Cuando empecé a hormonarme, me prometí a mi mismo que sería disciplinado y haría ejercicio. También la endocrina me recomendó que fuese al gimnasio en tono que se parecía bastante a una orden. Además, me da vergüenza que, después de haberme sometido a una operación durísima para adelgazar, siga teniendo sobrepeso. No puedo quedare esperando que las modificaciones que he ido realizando sobre mi cuerpo por médicos y quirúrgicos surjan efecto como un milagro, sin hacer yo ningún esfuerzo. La medicina de hoy en día es muy buena, pero uno también tiene que poner de su parte para que el resultado sea óptimo.

Sin embargo, a pesar de todos estos argumentos, la razón de más peso que tengo para querer ir al gimnasio fue un consejo que me dio un amigo antes de empezar a hormonarme. Me dijo: “un hombre necesita hacer ejercicio”, cosa que es verdad, al menos para mí.

Imagino que esta no es una verdad universal. Conozco a un montón de hombres que no hacen nada de ejercicio, ni tienen un trabajo o hobby que les exija una actividad física fuerte, y son perfectamente felices (es más, en su opinión, más felices que si hiciesen ejercicio), pero yo, después de un mes sin deporte empezaba a sentirme mal… Como si estuviese “desaprovechado”, como si fuese una fruta echándose a perder en la nevera o algo así.

No es que me encante hacer deporte. O al menos antes no me gustaba. La sensación de cansarme no me resulta… resultaba especialmente agradable. Prefiero quedarme sentado cómodamente delante de mi ordenador, o leyendo un buen libro, o viendo una película y comiendo panchitos, que es lo más antideportivo que existe.
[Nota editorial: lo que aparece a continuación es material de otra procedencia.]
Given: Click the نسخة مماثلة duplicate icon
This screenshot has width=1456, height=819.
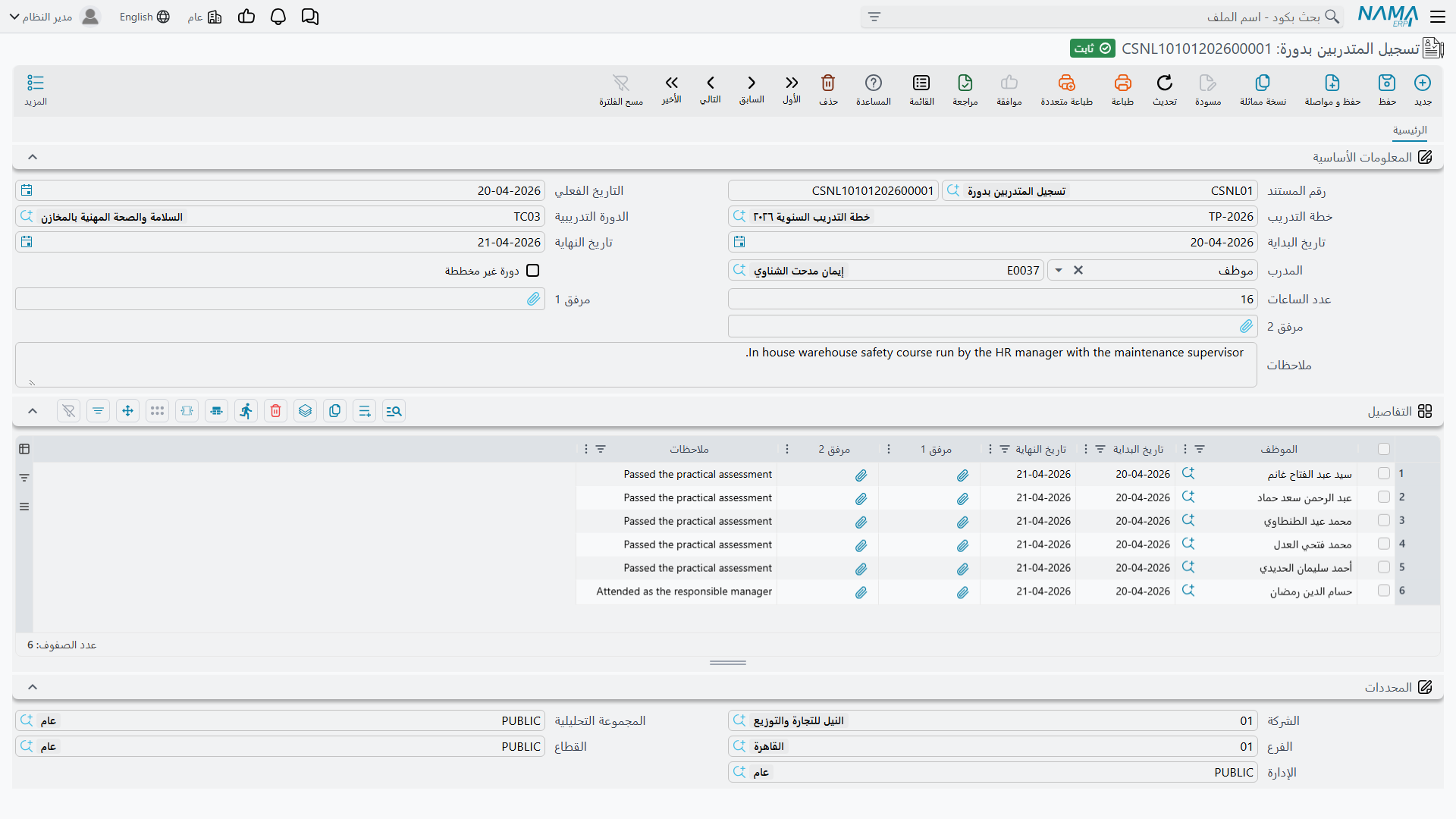Looking at the screenshot, I should [1263, 83].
Soy un vago. Pero al mismo tiempo, ahora cuando empiezo a hacer ejercicio comprendo el motivo por el que las ollas Express resoplan al quitarles la válvula.

A veces uno no se da cuenta de lo mucho que necesita algo hasta que lo recupera. No cuando lo pierde, sino cuando lo vuelve a tener. Eso es lo que me ha pasado a mí con el gimnasio.

El gimnasio al que voy está cerca de la Casa Trans. Cuesta 30$ mensuales, más 10$ de la inscripción, que se pagan de manera anual. Como la mayoría de cosas de aquí, no es mucho más barato que en España. En realidad, teniendo en cuenta los sueldos que la gente tiene aquí, ir al gimnasio es un lujo, un privilegio de clase. Todos los que he visto entrenando allí, eran blancos, ni siquiera mestizos, excepto la dueña del gimnasio, que sí es mestiza, y el monitor que había esta tarde, que es afro (negro, para que nos entendamos).

Es un local pequeño, y al entrar me siento como si hubiese cruzado un portal temporal. Este gimnasio podría ser cualquier gimnasio español de los años 70 o principios de los 80. No sabría decir cual es la diferencia entre las máquinas “de ahora” y las máquinas antiguas, si al final todas son juegos de pesas y poleas para hacer los mismos ejercicios. Quizá sea la estética, a lo mejor las de ahora se ven más aerodinámicas, los materiales son más ligeros, o más brillantes… Total, no tiene la menor importancia, porque de todos modos sirven para hacer ejercicio igual.

Las máquinas venerables dan al gimnasio un aire acogedor, como si volvieses a casa, pero lo mejor es la dueña, que se lo toma muy en serio. La primera vez que fui a preguntar el precio, me dijo que era un poco caro porque el trato era muy personalizado. Ahora he comprobado que es cierto. A diferencia de otros gimnasios, en los que los monitores se limitan a darte la rutina “standard” que le dan a todo el mundo, me parece que esta mujer se preocupa por diseñar un programa de ejercicios adecuado a cada cliente, y, además, está muy pendiente de que lo cumplas. ¡Hasta te pide que anotes la hora de entra y salida en el registro para comprobar que el monitor te proporciona suficiente tiempo de entrenamiento! Igualito que en mi gimnasio de Granada, chachipiruli de la muerte, pero en el que los monitores estaban tan ocupados que no podían hacerte ni puñetero caso.

Lo peor ha sido el retorno de los problemas con la altura. Después de dos semanas, ya pensé que me había acostumbrado, pero no es lo mismo andar por la calle que hacer ejercicio… En cuanto he empezado a moverme un poco, noté como se me disparaban las pulsaciones, y en un momento dado he llegado a contarme 200ppm… Uffff… Esto sigue siendo una especie de centro de alto rendimiento, así que tendré que tomármelo con calma.